>>>>

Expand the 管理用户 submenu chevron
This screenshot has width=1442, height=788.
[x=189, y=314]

<<<<
>>>>

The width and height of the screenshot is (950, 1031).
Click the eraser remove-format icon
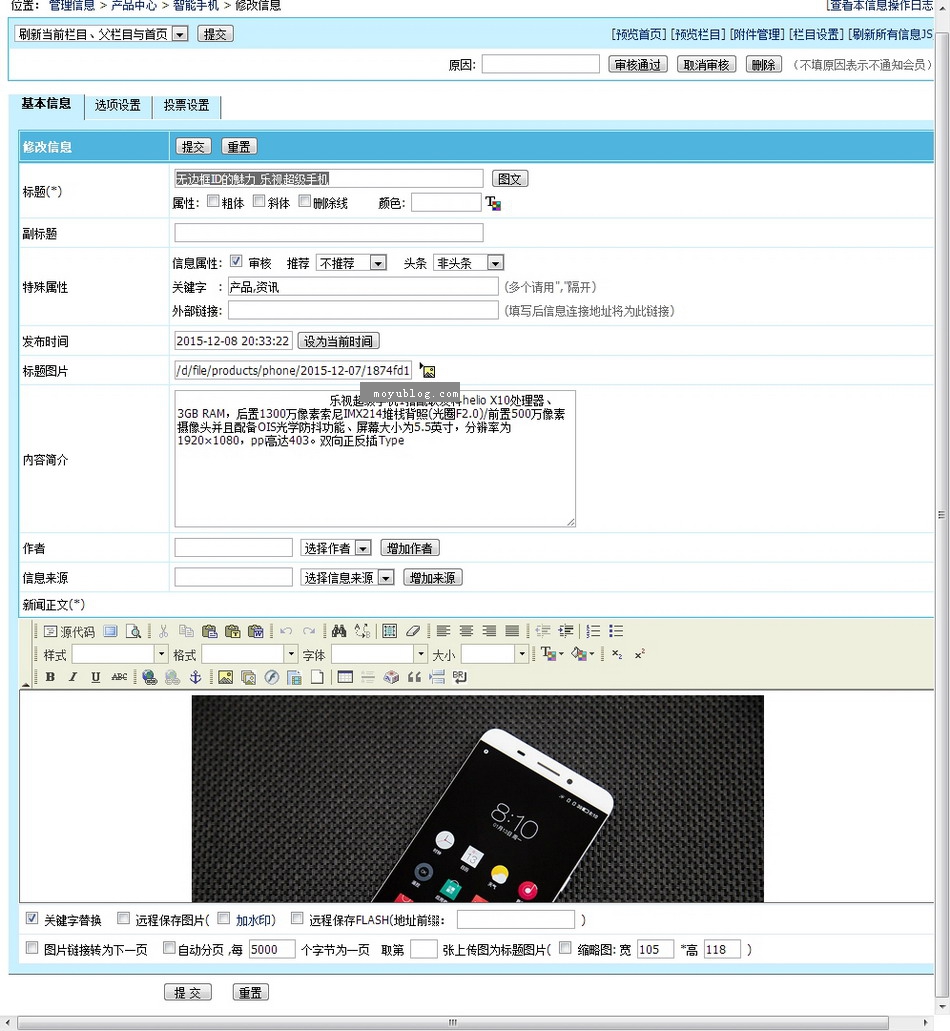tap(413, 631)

<<<<

> _What is required_:
Rewrite the records from the line with "Expand the 管理用户 submenu chevron" up to and including the line with "[x=189, y=314]", swapping "chevron" for "arrow" and keeping all else unchanged.

> _Response to the exercise_:
Expand the 管理用户 submenu arrow
This screenshot has width=1442, height=788.
[x=189, y=314]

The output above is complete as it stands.